I constructed a 98% confidence interval on a sample of 45 players. Since this confidence level is high, the interval was quite wide.

I have 98% confidence that the true average weekly salary is between 48366.561 and 110522.328 GBP.

6.6.2. Hypothesis Testing for Categorical Data#

Exercise 1#

1. Pick another country (perhaps your country of origin or another country you are interested in) and filter the observations to just include responses from that country.#

For this sample solution, we have chosen to look at trust in scientists in Ethiopia. (To pick a different country, change the value of the variable country1.)

After loading in the Wellcome Global Monitor survey data (click here to download a copy), we create a new dataframe called wgm_country1 that includes only the observations for Ethiopia.

country1 = "Ethiopia"
wgm = pd.read_csv("wellcome_global_monitor_2018.csv")
wgm_country1 = wgm[wgm["Country"] == country1]

../../_images/8d0260875c2db72f028cee0df28ac96068c4919252611a6cdea1bbf1ba465759.png

2. Make a hypothesis about the proportion of all the people in your chosen country that have high trust in scientists. For example, do you think it is over 20%? Under 15%? Make any hypothesis you like.#

Our null hypothesis is that the proportion of people with high trust in scientists in Ethiopia is 15%. Our alternative hypothesis is that the proportion is not 15%. Note that this is a two-sided hypothesis.

(6.29)#\[\begin{equation} H_0: p = 0.15, \\ H_1: p \neq 0.15. \end{equation}\]

3. Choose a level of \(\alpha\).#

We will choose to set \(\alpha = 0.1\).

alpha = 0.1

4. Compute the value of \(\hat p\).#

Here is the code to calculate \(\hat{p}\).

# number of successes (i.e., people with high trust in scientists)
count = len(wgm_country1[wgm_country1["Trust_Index"] == "High trust"])

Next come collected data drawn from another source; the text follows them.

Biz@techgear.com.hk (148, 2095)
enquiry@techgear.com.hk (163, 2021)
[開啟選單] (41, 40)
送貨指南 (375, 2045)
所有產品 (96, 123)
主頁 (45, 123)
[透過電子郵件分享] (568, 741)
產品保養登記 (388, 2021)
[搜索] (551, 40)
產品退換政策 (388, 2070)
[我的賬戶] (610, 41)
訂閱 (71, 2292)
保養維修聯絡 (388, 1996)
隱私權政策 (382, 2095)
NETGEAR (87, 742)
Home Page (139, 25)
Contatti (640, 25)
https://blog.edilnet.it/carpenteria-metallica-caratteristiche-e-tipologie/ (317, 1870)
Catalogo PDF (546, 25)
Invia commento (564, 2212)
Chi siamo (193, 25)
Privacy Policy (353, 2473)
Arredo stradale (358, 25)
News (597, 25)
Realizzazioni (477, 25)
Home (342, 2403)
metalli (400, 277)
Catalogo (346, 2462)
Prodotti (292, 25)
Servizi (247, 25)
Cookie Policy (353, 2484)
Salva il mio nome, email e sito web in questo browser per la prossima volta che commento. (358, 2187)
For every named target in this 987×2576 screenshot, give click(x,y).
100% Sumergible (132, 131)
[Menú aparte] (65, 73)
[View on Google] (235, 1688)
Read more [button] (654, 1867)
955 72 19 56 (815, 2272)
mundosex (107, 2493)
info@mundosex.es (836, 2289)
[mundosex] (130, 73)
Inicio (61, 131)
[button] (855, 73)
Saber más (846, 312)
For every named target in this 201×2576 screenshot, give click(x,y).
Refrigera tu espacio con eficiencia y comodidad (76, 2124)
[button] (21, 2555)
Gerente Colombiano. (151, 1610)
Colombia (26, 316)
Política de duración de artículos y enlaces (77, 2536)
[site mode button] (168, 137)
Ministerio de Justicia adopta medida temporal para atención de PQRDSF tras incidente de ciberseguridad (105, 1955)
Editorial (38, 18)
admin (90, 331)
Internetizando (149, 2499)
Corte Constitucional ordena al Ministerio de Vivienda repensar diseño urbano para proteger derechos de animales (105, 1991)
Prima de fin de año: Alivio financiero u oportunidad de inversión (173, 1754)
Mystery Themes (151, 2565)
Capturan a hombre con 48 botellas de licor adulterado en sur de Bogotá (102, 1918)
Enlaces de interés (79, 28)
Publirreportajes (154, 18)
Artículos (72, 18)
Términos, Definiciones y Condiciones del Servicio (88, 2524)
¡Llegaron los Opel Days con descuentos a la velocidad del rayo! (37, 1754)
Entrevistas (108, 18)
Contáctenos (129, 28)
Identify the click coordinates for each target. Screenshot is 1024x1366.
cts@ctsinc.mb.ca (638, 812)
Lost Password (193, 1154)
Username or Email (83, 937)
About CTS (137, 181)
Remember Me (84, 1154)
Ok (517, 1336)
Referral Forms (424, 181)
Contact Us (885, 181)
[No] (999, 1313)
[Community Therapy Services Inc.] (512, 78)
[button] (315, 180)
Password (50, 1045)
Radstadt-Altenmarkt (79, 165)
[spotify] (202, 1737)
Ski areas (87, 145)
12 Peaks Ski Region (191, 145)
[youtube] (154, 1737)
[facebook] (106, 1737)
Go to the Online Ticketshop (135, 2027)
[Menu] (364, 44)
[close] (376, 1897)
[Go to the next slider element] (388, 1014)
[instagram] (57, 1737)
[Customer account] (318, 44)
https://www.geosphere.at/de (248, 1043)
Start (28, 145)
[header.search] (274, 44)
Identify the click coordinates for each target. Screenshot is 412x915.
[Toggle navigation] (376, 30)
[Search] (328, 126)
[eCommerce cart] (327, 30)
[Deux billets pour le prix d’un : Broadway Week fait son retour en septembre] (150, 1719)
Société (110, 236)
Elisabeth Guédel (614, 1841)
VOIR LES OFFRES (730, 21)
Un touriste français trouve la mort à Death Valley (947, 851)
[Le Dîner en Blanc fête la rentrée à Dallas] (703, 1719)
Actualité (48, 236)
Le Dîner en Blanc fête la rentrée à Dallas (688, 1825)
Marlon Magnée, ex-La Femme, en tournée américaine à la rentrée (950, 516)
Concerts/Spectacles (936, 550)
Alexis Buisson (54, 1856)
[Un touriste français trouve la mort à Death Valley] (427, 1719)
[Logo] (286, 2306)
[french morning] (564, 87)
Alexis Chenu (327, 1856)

# sample size (i.e., the total number of observations)
nobs = len(wgm_country1["Trust_Index"])

# compute sample proportion
p_hat =  count / nobs
print(f"The sample proportion is {p_hat:.3f}. There are {nobs} total observations.")

The sample proportion is 0.150. There are 1000 total observations.

The sample proportion is 15%, which seems to support our null hypothesis. However, this isn’t enough evidence to make a conclusion yet, since the sample proportion is variable and won’t be exactly the same as the population proportion. We need to conduct a hypothesis test before we can make our conclusion.

5. Run a hypothesis test using `statsmodels`.#

Here is the code to conduct the hypothesis test using statsmodels. We can use the same variables count and nobs that we defined earlier. Note that we set alternative to “two-sided” because our alternative hypothesis is that \(p \neq 0.15\).

p0 = 0.15 # proportion under null hypothesis
(stat, pval) = sm.stats.proportion.proportions_ztest(
    count = count, # number of successes
    nobs = nobs, # number of observations
    value = p0,
    alternative = "two-sided",
    prop_var = p0, # use proportion under null hypothesis to calculate variance for test statistic
)
print(f"Z-test for proportion: test statistic is {stat:.3f}, P-value is {pval:.3f}.")

Z-test for proportion: test statistic is 0.000, P-value is 1.000.

6. Write your conclusion in a complete sentence. Be sure to report the test statistic and the \(P\)-value. If you found a significant result, give a confidence interval for the proportion.#

Our \(P\)-value is 1, which is greater than our threshold of \(\alpha = 0.1\). So we fail to reject the null hypothesis that the proportion of people in Ethiopia with high trust in scientists is 15%.

Exercise 2#

1. Pick a second country of interest.#

For this sample solution, we have chosen Ecuador as the second country. (To pick a different country, change the value of the variable country2.) As before, we create a new dataframe called wgm_country2 that includes only the observations for Ecuador.

country2 = "Ecuador"
wgm_country2 = wgm[wgm["Country"] == country2]

../../_images/75ca99291c1c5129d2c3e5483c12c485b8b6a541ff259e897738822ac40ff525.png

2. Write hypotheses to test whether the proportion of people in the first country with high trust in scientists is higher than the same proportion in the second country.#

Our null hypothesis is that the proportion of people who have high trust in scientists in Ethiopia (\(p_1\)) is the same as the proportion of people who have high trust in scientists in Ecuador (\(p_2\)). Our alternative hypothesis is that the proportion of people who have high trust in scientists in Ethiopia is higher than the corresponding proportion in Ecuador (\(p_1 > p_2\)).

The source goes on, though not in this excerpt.